PROBLEM:
Copy out the entries that follow. Leave none out.

—————

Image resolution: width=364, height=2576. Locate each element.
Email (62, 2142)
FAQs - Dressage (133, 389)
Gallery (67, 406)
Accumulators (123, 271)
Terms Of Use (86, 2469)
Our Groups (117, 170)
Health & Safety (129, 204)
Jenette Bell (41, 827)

—————

YOUR RESPONSE:
Image resolution: width=364, height=2576. Locate each element.
Email (62, 2142)
FAQs - Dressage (133, 389)
Gallery (67, 406)
Accumulators (123, 271)
Terms Of Use (86, 2469)
Our Groups (117, 170)
Health & Safety (129, 204)
Jenette Bell (41, 827)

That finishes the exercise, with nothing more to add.